Format: Audiobook, 10 hours and 35 minutes

Dates Read: April 11-12, 2018

Review:  I expected to read a military history of Russia in chronological order from the arrival of the Vikings to Putin’s annexation of the Crimea. Instead, Russia: The Story of War is a thematic analysis of the role of war in Russia’s national identity and international reputation. The book examines Russia’s view of itself as a nation under constant threat from west and east, the relationship between the Russian Orthodox Church and military culture (there is a patron saint of nuclear bombers), and the place of Civil War in Russia’s history. Certain conflicts are emphasized more than others. There is extensive analysis of conflict in Kievan Rus, the Mongols, the Time of Troubles and especially the Crimean War, the Second World War (Great Patriotic War) and Afghanistan. In contrast, the First World War is summarized quickly and Peter the Great’s Great Northern War (which regained Russia’s Baltic coast line and allowed for Saint Petersburg to develop as the Imperial capital) is mentioned in passing. The author includes both historical and literary sources and is especially fond of quoting Tolstoy. Fascinating, but should be read alongside other, more comprehensive histories of Russia.

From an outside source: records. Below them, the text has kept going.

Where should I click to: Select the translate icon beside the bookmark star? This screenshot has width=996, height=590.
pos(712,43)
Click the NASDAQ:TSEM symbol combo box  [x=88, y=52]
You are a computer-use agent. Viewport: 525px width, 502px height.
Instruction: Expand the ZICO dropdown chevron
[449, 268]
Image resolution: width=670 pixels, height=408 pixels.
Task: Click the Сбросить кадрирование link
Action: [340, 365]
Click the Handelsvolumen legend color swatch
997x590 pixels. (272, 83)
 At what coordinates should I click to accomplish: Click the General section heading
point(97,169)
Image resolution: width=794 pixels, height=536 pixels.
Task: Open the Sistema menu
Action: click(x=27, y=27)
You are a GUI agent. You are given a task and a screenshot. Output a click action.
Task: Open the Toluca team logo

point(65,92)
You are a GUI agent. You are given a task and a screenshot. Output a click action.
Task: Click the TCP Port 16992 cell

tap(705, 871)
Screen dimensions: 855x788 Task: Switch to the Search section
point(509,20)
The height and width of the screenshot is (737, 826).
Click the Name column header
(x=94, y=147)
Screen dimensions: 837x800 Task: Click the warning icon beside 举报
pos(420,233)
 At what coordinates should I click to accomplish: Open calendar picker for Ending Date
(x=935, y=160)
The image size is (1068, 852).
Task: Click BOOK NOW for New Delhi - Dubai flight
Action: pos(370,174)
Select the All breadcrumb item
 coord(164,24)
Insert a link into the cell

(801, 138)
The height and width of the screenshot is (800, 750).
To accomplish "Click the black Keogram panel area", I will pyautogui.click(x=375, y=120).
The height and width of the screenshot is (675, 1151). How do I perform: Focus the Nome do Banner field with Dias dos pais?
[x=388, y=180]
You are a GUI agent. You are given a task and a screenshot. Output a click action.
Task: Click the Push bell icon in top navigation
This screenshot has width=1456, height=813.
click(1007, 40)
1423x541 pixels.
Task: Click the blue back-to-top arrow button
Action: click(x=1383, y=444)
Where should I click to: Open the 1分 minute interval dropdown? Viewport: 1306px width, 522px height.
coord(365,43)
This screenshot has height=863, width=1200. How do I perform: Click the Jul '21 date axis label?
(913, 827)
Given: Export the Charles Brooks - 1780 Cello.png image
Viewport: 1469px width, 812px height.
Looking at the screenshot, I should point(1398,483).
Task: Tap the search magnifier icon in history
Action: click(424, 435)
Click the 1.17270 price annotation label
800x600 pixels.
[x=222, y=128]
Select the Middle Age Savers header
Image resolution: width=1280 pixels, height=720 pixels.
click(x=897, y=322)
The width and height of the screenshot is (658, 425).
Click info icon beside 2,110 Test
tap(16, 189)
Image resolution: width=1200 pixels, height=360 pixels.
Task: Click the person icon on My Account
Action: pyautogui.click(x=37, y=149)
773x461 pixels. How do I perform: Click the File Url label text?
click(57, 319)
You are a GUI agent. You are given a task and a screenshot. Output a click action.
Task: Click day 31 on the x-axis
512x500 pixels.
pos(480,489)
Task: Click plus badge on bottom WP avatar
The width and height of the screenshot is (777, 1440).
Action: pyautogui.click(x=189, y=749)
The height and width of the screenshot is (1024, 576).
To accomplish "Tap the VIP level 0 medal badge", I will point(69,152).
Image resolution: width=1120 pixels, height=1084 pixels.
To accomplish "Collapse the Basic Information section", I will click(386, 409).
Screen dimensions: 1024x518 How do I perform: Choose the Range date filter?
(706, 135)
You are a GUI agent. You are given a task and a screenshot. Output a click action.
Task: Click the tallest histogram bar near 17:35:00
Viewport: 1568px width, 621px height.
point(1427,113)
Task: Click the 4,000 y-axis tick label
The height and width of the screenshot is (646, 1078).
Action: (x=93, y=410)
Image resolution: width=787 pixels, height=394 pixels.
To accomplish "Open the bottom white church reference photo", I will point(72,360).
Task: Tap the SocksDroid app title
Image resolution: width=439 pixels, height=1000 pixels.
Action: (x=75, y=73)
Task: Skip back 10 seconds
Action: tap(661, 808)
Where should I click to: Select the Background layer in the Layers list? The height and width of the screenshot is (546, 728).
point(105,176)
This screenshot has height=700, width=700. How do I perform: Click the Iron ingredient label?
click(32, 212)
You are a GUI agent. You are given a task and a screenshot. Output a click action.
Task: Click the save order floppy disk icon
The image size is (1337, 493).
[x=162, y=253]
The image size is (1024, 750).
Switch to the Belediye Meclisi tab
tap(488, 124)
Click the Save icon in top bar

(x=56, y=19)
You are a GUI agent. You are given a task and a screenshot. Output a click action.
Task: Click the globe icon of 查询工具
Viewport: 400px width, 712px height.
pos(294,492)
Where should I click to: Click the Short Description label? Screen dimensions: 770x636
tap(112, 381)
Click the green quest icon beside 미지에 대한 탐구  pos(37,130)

#98 of 365 Freedom at Midnight: Inspiration for the major motion picture Viceroy’s House by Larry Collins and Dominique Lapierre

Acquired: Purchased from Books and Company in Picton, Ontario

Dates Read: April 10-14, 2018

Genre: History

Format: Paperback: 628 pages

Review: A compelling though incomplete history of the Partition of India and Pakistan. Collins and Lapierre write in a dramatic style and describe the violence and tragedy that accompanied partition in emotional detail. There is a narrow focus, however, on the most famous figures of the time at the expense of the experiences of ordinary people. There are large sections of the book that read as a dual biography of Lord Mountbatten and Mahatma Gandhi rather than a wider history of partition. The authors interviewed Mountbatten for the book and his perspective sometimes dominates the narrative.